# EXERCISE INSTRUCTIONS
Keep every line of the data below that has the string "chat" and present those lines.

# MATERIAL SUPPLIED
▶

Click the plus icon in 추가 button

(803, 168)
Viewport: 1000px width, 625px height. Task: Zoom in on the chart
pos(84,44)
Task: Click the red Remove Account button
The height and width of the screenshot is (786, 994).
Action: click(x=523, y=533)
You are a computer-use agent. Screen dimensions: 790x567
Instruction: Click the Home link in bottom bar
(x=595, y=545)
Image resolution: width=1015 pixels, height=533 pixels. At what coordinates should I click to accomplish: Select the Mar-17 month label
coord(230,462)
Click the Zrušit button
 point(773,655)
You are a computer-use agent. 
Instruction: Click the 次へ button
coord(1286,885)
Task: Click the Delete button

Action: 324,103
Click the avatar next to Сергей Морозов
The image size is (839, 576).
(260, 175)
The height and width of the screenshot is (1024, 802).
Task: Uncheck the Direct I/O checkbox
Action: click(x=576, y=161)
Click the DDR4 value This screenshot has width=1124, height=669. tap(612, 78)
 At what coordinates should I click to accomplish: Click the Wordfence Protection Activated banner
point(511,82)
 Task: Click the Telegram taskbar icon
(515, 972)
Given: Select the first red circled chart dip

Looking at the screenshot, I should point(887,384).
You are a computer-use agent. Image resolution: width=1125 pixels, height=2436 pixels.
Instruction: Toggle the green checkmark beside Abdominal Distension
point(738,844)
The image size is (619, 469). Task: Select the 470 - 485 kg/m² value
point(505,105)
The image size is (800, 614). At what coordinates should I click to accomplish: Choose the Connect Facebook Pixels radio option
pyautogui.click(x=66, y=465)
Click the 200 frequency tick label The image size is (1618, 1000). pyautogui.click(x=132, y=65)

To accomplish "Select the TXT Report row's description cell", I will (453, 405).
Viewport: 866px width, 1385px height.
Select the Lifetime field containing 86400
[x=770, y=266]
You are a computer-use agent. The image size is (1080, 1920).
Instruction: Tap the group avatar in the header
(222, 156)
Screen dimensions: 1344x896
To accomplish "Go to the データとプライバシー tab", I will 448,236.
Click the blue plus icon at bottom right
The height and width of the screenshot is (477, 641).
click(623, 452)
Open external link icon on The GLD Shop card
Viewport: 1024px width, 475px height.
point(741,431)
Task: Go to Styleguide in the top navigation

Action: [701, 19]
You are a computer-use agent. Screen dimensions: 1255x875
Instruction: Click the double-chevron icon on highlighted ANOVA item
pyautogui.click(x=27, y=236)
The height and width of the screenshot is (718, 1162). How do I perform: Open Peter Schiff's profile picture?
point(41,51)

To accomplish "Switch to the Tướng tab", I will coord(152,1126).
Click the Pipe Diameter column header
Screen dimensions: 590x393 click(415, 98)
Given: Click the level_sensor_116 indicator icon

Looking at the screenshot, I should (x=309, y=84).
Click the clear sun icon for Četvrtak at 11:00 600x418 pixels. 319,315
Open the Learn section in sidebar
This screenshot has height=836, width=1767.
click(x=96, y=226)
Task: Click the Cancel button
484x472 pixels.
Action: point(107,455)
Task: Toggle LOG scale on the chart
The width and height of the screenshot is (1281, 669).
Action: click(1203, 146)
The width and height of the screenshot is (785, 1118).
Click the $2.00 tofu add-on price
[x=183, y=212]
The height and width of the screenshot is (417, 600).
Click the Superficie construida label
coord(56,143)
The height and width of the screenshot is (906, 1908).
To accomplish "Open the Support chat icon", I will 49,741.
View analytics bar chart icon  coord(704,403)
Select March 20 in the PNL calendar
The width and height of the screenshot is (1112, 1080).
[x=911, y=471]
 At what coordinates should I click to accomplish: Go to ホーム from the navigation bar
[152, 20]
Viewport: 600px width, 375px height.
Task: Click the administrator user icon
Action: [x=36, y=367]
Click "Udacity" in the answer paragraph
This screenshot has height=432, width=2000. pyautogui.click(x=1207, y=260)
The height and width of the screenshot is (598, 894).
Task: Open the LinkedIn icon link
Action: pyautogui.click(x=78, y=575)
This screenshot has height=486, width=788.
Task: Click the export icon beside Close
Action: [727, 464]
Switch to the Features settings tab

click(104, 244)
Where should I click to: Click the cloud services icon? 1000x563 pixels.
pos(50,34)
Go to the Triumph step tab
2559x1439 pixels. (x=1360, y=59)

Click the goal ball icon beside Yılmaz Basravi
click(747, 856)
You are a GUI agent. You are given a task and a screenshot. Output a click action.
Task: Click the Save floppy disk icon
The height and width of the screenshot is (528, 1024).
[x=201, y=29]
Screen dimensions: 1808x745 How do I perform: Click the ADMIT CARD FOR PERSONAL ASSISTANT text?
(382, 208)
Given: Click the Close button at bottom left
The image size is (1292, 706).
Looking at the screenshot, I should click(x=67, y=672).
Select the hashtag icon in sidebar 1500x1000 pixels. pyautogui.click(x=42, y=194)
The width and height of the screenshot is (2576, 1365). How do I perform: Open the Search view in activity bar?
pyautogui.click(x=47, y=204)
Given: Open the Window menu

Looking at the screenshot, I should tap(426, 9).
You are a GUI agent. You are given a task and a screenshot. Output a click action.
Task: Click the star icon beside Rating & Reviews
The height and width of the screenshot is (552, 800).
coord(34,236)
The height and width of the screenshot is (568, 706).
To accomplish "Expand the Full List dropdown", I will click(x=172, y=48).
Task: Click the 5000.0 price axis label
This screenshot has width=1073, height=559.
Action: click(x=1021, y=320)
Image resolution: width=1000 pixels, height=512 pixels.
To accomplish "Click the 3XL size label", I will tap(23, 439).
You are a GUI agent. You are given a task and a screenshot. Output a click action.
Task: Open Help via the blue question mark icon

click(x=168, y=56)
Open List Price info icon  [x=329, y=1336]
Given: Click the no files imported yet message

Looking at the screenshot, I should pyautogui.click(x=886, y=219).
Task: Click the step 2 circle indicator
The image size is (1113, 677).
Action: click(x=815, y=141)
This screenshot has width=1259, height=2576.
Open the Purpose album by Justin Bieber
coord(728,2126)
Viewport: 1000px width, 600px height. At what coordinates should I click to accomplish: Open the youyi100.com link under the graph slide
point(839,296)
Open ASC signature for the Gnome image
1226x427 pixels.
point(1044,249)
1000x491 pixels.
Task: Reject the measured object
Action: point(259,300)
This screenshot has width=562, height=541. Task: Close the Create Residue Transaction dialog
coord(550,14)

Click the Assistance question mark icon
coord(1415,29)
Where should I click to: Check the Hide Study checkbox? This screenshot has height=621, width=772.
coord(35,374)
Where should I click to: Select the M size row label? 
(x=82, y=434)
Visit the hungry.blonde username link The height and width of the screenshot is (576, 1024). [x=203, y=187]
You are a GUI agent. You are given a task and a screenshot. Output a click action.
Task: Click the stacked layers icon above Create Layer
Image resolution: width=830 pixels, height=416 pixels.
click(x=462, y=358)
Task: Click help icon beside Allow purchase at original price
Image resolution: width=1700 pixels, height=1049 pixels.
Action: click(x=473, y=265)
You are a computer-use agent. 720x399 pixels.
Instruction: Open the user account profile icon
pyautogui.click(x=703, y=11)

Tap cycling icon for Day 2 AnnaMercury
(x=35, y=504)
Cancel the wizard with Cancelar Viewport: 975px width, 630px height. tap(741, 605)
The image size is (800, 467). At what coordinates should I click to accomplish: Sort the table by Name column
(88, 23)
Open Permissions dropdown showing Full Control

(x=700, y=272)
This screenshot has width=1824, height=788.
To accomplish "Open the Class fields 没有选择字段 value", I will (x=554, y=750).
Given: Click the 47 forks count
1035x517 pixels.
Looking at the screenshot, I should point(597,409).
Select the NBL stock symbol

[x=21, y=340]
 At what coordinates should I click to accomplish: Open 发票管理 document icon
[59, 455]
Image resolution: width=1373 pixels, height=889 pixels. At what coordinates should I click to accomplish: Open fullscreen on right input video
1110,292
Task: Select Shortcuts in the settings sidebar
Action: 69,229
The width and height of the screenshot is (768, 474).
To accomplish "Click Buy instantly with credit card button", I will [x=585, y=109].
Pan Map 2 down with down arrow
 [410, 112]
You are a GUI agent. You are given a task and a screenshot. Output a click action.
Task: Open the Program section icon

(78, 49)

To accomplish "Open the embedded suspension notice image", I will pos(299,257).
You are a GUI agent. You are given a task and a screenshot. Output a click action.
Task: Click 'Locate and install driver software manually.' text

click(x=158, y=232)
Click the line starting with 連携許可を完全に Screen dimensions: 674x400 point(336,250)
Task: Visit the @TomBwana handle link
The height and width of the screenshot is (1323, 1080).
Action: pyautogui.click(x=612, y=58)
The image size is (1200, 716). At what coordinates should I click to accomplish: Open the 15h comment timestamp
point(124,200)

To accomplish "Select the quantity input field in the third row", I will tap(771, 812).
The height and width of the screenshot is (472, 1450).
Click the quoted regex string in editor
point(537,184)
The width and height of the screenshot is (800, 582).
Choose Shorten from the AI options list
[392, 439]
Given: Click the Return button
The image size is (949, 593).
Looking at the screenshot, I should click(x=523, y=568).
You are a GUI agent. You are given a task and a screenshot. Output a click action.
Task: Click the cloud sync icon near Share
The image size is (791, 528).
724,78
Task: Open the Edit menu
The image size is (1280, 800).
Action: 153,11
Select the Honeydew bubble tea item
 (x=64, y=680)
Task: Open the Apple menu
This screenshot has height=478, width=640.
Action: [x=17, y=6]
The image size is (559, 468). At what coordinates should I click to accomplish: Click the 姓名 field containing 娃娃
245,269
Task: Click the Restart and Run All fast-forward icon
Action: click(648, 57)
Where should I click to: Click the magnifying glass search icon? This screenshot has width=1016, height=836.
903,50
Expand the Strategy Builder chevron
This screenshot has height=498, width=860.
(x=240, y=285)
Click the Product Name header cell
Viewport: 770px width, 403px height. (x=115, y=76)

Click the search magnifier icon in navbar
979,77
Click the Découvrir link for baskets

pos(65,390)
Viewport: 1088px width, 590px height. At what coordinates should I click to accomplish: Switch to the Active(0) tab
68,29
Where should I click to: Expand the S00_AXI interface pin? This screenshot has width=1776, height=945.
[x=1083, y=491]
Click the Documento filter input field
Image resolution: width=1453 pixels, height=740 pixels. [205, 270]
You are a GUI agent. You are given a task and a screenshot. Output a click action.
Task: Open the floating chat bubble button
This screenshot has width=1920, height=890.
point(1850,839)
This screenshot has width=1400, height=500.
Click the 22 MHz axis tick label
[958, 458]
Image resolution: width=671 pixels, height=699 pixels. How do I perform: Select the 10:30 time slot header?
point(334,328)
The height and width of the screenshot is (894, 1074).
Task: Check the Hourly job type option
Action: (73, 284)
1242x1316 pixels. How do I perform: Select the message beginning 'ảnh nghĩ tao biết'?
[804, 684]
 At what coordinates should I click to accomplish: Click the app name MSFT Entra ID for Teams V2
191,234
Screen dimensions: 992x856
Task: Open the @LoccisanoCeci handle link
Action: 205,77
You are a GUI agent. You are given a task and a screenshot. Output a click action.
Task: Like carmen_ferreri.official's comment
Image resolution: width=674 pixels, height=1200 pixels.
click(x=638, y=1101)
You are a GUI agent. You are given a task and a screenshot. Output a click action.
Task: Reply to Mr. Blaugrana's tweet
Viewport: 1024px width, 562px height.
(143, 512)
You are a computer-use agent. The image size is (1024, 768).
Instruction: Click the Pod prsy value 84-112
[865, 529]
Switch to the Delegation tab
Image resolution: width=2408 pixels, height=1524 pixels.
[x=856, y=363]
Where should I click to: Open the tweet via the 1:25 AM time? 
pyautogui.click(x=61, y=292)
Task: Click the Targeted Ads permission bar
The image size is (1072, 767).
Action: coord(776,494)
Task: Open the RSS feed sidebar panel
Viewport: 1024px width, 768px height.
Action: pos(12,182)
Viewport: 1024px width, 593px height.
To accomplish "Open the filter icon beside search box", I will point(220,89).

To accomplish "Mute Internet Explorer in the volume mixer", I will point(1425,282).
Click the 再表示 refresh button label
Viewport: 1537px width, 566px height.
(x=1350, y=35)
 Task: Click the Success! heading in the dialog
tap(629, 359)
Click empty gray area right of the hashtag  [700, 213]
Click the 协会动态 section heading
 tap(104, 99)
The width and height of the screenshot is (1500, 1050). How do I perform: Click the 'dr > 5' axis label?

◀

# EXERCISE OUTPUT
To accomplish "Open the Support chat icon", I will 49,741.
Task: Open the floating chat bubble button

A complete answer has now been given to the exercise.